The 1950’s were filled with imaginative moments in transportation. Jet travel, high speed trains, rockets heading into outer space and cars that could fly. This was a time of ground-swelling American innovation. The Corvette and T-Bird hit the streets changing transportation in remarkable ways, and concept cars grabbed center stage in major automotive shows.
But more than the “Big Three” competed for attention. Both concept cars and show cars were developed by small companies and individuals alike. Most recently at the 2016 Amelia Island Concours d’Elegance, an entire class of these rare independent concept and show cars were presented on the field – all built by small companies or individuals. The Galileo Special, retaining its original finish, belongs to this class of cars.
Joseph Galileo was born in 1928 and entered the Army Air Corp in 1945. He proudly served for 4 years, stationed much of that time in Japan. Like many Americans in the postwar era, he saw the development and use of jets in the Air Force. The jet age had a strong influence on car design starting with tail fins that became part of the 1948 Cadillac. Inspired by tail fins, jets and the race for space, Joseph began designing his own vehicle – a car for the future.
Joseph’s first ambitious goal was to use a new wonder material – fiberglass – the “carbon-fiber” of its day. He started on a cement floor and built molds with wood and plaster. He carefully shaped a body of his own unique design including gullwing doors – a feature that prominently appeared on the Mercedes 300 SL sports car in the mid 50s. Let’s take a look at some of the photos of the early “build” shared with us by his son Steve Galileo.
Other Space Age Car Designs
Several years ago we introduced our readers to the Automobile design books of Bob Gurr. We’ve been honored to call Bob a friend for many years, and we were excited to share his creative books on automobile design – something he did before he became quite well known as one of the original “Disney Imagineers” who were responsible for creating what folks saw when they spent the day at Disneyland back in the 50s and beyond.

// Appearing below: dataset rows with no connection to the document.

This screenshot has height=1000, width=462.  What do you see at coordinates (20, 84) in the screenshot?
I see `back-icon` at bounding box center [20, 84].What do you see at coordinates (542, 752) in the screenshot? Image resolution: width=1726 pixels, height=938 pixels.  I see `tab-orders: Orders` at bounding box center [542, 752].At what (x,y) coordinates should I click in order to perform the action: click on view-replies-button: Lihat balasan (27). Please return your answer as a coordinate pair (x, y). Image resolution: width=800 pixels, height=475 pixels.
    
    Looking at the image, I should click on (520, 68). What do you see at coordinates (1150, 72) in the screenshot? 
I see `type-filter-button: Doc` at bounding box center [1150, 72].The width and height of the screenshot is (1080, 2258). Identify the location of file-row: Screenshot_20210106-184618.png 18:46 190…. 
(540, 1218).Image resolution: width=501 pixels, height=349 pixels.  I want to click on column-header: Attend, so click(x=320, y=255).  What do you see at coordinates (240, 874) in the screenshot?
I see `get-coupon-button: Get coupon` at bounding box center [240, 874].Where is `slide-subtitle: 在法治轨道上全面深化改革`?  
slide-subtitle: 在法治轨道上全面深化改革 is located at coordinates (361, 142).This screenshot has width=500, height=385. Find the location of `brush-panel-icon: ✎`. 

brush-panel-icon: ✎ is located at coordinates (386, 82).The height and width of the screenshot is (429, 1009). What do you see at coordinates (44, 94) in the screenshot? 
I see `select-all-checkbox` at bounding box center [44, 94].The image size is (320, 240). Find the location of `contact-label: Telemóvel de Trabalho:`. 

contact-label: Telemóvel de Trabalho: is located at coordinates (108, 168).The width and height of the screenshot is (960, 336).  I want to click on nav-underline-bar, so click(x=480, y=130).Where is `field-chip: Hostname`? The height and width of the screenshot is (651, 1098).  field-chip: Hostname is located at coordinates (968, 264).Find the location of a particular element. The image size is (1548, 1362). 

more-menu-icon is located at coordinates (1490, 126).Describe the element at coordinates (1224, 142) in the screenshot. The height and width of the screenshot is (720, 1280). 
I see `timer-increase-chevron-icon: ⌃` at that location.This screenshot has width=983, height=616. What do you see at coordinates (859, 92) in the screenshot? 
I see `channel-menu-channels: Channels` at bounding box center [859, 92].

Gurr’s book hit the streets in 1952 and in 1955, and the designs came from his young friends – many of who would become famous designers later in life (if they weren’t already). Here are some of the space age designs that were published in his books:
For those of you wanting to see more of the designs that appeared in Bob Gurr books:
Click Here To Review Bob Gurr’s 1952 Book on Automobile Design
Click Here To Review Bob Gurr’s 1955 Book on Automobile Design
When Plaster Meets Wood Forms:
Once Joseph had worked out the shape of his car with wood forms, he used plaster to fill the space to begin to create a structure from which he could take a mold for the body. In the photos above you begin to see the plaster being used to fill the spaces. He continued this process in the photos shared below.
Finishing The Car:
By 1957, Joseph had finished most of the work. The molds had been created and a body built and fitted to a frame. And while he used a modified 1949 Ford chassis as the foundation of his concept, he chose the Oldsmobile V-8 Rocket motor as the powerplant – a perfect match in both name and technology for his car. Innovative bumpers were also engineered – within the “pods” at front and rear. These bumpers could extend or retract based on the parking needs of the driver.
The car was a sensation in and around San Francisco where Joseph designed and built it. But he never fully finished it leaving the interior bare and some of the exterior details unfinished. Sadly, Joseph Galileo passed away in 2010 and never had a chance to see his concept fully finished. Lets take a look at some recent photos when the Galileo Special was exhibited in the showroom of duPont Registry in St. Petersburg, Florida.
Our 1957 Galileo Special is in the que for restoration. It’s wild, unique design is something to appreciate, and we can’t wait until it’s finished and ready to become the show car that it’s designer and builder, Joseph Galileo, envisioned. Once finished and driving….it will seem appropriate to say….”Second star to the right….and straight on ’till morning.”
Hope you enjoyed the story, and remember…
The adventure continues here at Undiscovered Classics.
More of the usual fabulous automotive history and cars from Geoff!
Two quick comments:
1.) Love the car and the story. But what is the purpose of the odd portholes in the fins and when did these get into the design?
2.) Love Bob Gurr’s design book. Dare I say one of the cars in there bears a great resemblance to the Ford FX-Atmos?
Thanks for keeping the flame burning!
Geoff: What a coincidence. I have a copy of the original 1952 book, “How To Draw Cars of Tomorrow”, by Henry Gurr on my book shelf! I don’t imagine that there are too many of those in circulation. John Slusar
Great to have you back and at em. Your posts are all interesting with depth and insight. Thanks. I’m a little in wonder why the Manta Ray didn’t sell???john deren
Great read about a car with coincidently a very appropriate namesake, doesn’t get much more interesting than this… great piece Geoff
Oh my gosh….what a design and what a ton of work. It certainly looks ready for blast off.
The addition of thru-holes in the rear fins are an interesting addition…wonder why.
Thanks for posting.
Fascinating stuff here, Geoff!
I recognized that one photo as being San Francisco even before I read it in the text!